23.11.2016

Berlin’deki bir sinagogun gözetlenmesiyle ilgili daha fazla bilgi ve Wohlleben’in savunmasından yeni bir propaganda dilekçesi

17.11 tarihinde verilen taraflılık nedeniyle red dilekçesinin de beklendiği gibi gerekçesiz olduğu nedeniyle reddedilmesinin ardından, mahkeme bugün de duruşmaya devam edebildi. Günün tek tanığı o dönemde Berlin Emniyet Müdürlüğünde sorgu memuru olan ve Beate Zschäpe ile Mundlos’un 2000 yılı Mayıs ayında başka iki kişiyle birlikte Berlin Rykestraße’deki sinagogun hemen yanındaki bir kafede oturup şehir planlarına baktıklarını gören güvenlik görevlisini sorgulamış olan (güvenlik görevlisinin ifadesi için bkz. 26.10.2016 tarihli blog) biriydi.
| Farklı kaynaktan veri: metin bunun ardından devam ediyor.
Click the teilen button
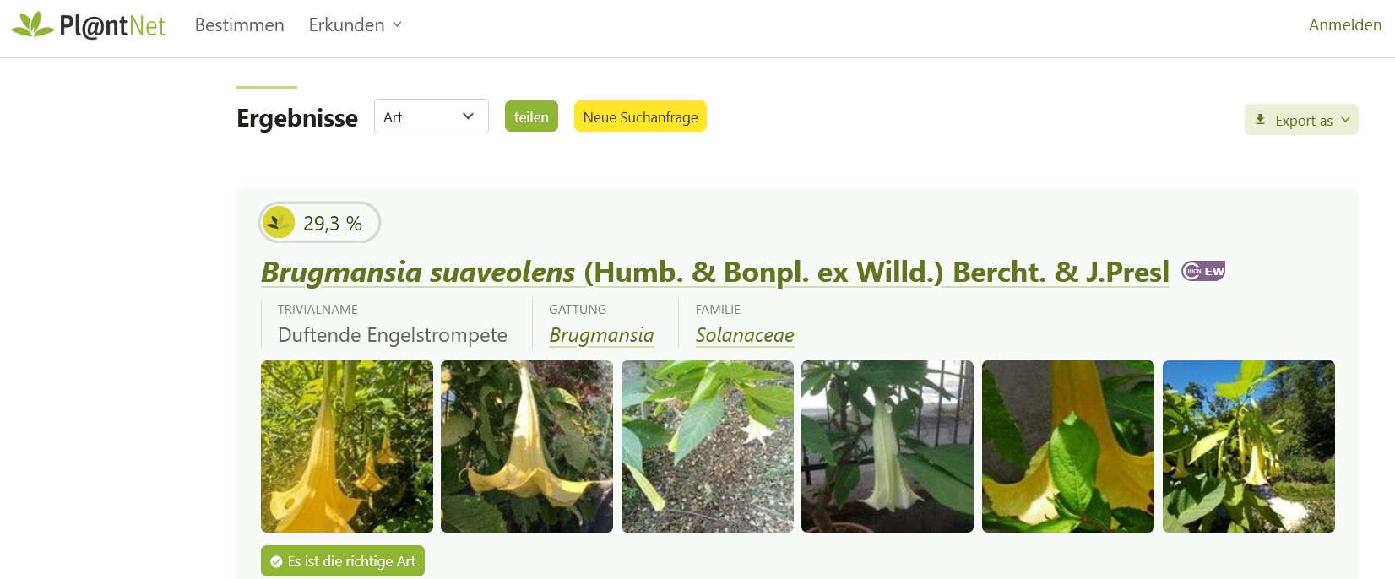Screen dimensions: 1395x579 tap(531, 116)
Bu tanık da tüm ayrıntıları hatırlamıyordu ama en önemli bilgiyi doğruladı: Güvenlik görevlisi ifadesinde olayların akışını çok akla yatkın şekilde aktarmıştı ve Zschäpe ve Böhnhardt’ı fotoğraflara bakarak çok emin şekilde teşhis etmişti.

Mahkeme güvenlik görevlisinin kendisini önümüzdeki hafta gelmesi için bir kez daha çağırdı, yani ona soracak başka sorular var. Mahkeme görünen o ki Zschäpe’nin olası saldırı hedeflerinin gözetlenmesine dahil olmasıyla ilgili ipuçlarını tek tek incelemek istiyor.

Mahkeme bunun ardından müdahil davacıların iki delil tespiti dilekçesini daha reddetti. Bunlar arasında güvenilmez Hessen Anayasayı Koruma Dairesi çalışanı Temme ile ilgili bir dilekçe de vardı. Mahkemenin müdahil davacıların neredeyse tüm aydınlatma çabalarına engel olma tavrıyla ilgili söyleyecek yeni bir şey yok (bkz. 02.06.2016 tarihli blog).

Davada bir başka doruk noktası (ya da düşük nokta demeli) yine Wohlleben’in savunmasından geld. Daha birkaç hafta önce delil tespiti dilekçeleriyle Hitler’n temsilcisi Rudolf Hess’in Berlin-Spandau’daki Müttefikler Hapishanesi’nde gardiyanları tarafından öldürüldüğüne dair eski Nazi mitini kanıtlamak için delil tespiti dilekçesi vermişlerdi (bkz. 13.10.2016 tarihli blog). Bugün bunun da ötesine giderek tarihçi ve NPD yönetim kurulu üyesi Olaf Rose’nin bilirkişi olarak sorgulanması için bir dilekçe verdiler. Hess’in 1941 yılında İngilitere’ye yaptığı “barış uçuşu” ve Nürnberg Savaş Suçları Mahkemesi’nde hüküm giymesine yönelik detayların kanıtlanması gerekiyordu. Böylelikle savunmanın çabalarının odağı bir kez daha mahkeme salonunda Nazi propagandası yapmaya kaydı.

Duruşmaya yarın ara verilecek ve 29.11 Salı günü devam edilecek.